> _TASK DETAILS_
Can you continue the article on the global wine industry's slump, picking up right after its last sentence?

> _EXERCISE TEXT_
········
The global wine industry is facing its most turbulent period in decades, with consumption at its lowest since 1961 and climate change reshaping production. According to the Bureau for Food and Agricultural Policy (BFAP), adaptability, innovation, and strategic differentiation will determine how resilient the industry remains in the years ahead.
In its Baseline 2025 report, BFAP revealed that global wine consumption fell by 3.3% in 2024 to 21.4 billion litres — the weakest performance in nearly 65 years. Inflation, shifting consumer habits, and affordability pressures played a major role in this decline. South Africa was not spared, with consumption dropping by 2.8% to 456 million litres, consistent with pre-pandemic levels.
On the production front, global vineyard areas have continued to contract for six straight years, down to 7.1 million hectares. South Africa has mirrored this trend, marking 17 consecutive years of decline. Severe weather events such as droughts, frosts, and heavy rains cut global production to 22.6 billion litres in 2024 — the lowest in over 60 years. Locally, output dropped to 883 million litres, 5.4% lower year-on-year and the smallest harvest in more than two decades.
········
> _DATA FOR ANALYSIS_
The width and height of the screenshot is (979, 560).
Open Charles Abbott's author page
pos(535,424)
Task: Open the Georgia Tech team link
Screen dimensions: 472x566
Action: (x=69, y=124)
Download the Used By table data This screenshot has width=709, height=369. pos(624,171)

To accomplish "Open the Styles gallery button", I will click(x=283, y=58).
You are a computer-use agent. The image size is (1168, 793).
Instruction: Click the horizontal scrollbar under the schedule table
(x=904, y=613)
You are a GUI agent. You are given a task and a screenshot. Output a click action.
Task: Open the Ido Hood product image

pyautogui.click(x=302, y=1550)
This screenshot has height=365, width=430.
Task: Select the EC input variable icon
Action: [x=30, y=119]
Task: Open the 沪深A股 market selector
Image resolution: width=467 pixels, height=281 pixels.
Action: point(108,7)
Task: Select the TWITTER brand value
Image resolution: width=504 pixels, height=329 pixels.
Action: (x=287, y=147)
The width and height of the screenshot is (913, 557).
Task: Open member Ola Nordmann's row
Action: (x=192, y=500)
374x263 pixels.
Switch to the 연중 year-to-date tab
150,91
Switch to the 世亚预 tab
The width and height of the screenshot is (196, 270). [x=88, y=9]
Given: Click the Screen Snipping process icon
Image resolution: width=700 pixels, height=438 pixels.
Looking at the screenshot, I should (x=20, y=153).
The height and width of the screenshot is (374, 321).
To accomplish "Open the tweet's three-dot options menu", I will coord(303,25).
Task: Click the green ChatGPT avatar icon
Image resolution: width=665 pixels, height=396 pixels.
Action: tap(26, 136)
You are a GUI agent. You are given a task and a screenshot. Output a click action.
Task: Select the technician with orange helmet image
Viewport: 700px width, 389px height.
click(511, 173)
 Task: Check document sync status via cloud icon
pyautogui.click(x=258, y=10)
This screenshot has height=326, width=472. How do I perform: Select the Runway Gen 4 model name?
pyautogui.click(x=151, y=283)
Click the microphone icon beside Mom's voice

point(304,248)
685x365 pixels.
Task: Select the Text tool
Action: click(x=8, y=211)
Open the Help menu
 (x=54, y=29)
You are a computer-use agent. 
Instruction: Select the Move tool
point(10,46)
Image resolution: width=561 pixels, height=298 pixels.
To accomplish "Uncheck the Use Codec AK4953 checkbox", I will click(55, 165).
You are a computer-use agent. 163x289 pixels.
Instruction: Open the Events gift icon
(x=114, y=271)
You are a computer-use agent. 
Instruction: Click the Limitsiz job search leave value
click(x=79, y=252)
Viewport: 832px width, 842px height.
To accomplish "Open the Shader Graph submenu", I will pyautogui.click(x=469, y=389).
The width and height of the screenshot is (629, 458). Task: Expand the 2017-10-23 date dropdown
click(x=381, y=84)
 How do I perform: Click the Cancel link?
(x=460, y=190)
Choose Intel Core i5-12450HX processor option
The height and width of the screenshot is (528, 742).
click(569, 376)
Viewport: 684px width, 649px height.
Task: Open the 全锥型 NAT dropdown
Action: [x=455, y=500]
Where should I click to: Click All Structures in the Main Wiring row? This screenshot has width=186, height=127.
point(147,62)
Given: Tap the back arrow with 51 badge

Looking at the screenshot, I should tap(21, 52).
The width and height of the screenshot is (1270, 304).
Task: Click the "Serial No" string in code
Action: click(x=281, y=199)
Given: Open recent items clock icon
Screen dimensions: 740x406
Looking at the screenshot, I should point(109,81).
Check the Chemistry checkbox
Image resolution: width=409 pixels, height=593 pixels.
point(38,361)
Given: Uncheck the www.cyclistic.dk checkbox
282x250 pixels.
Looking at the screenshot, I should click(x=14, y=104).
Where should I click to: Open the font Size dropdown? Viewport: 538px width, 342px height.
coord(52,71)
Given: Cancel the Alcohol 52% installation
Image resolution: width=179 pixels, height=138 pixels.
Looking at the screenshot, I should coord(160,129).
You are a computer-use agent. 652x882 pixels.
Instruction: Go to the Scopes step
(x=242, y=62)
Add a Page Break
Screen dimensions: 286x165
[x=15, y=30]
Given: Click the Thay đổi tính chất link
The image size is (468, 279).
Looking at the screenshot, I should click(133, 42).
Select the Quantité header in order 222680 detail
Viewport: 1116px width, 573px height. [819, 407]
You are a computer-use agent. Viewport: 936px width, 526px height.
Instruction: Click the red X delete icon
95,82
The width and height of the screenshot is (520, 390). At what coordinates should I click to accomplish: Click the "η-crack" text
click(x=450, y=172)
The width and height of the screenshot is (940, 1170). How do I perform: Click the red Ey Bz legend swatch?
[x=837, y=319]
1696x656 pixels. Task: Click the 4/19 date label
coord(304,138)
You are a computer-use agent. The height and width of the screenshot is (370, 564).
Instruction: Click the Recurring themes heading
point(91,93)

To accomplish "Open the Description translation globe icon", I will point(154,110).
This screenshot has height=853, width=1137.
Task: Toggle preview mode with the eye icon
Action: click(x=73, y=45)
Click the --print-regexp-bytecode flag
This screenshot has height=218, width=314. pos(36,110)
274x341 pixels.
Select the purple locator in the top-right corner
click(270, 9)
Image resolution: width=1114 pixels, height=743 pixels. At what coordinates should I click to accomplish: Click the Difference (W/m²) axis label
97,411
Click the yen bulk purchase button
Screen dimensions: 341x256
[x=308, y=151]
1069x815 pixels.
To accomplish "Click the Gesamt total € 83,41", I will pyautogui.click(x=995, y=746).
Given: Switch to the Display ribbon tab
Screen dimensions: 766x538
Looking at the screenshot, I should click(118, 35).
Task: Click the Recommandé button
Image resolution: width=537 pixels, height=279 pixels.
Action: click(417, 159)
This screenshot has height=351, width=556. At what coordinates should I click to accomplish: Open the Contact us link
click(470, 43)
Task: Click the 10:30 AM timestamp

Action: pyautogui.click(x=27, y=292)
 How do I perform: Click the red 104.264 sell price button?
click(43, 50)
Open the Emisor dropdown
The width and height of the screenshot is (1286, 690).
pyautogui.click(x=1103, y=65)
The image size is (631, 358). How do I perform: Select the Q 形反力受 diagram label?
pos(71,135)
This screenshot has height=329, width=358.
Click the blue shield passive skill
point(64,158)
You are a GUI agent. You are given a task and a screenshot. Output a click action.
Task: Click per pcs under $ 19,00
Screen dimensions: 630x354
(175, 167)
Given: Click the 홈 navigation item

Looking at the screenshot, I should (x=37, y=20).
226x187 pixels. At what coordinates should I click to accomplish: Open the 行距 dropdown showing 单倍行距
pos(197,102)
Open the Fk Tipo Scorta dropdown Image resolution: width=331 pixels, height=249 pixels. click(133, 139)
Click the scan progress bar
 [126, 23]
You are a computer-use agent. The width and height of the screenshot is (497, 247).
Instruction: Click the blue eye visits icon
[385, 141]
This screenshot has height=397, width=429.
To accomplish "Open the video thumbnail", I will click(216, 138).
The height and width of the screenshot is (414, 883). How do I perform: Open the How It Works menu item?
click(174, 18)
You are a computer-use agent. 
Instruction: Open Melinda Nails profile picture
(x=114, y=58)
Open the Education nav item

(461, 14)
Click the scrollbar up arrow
········
> _EXERCISE RESULT_
Despite these challenges, trade opportunities are emerging. Bulk wine exports have grown globally, with volumes up 3.3% and values increasing by nearly 10%. South Africa’s bulk exports dipped slightly, but the average export price improved by over 8%. Packaged wine exports rose by 5.4%, though prices softened slightly. BFAP suggested that South Africa could expand its share in higher-quality bulk wine packaged at destination markets, reducing supply chain costs and boosting returns.
Looking ahead, South African wine exports are expected to decline modestly, averaging a 1.5% annual drop until 2034. However, this is a slower rate of decline compared to the previous decade. While exports to Europe and the UK will remain significant, opportunities exist in North America, Asia, and Africa if supportive trade frameworks are put in place.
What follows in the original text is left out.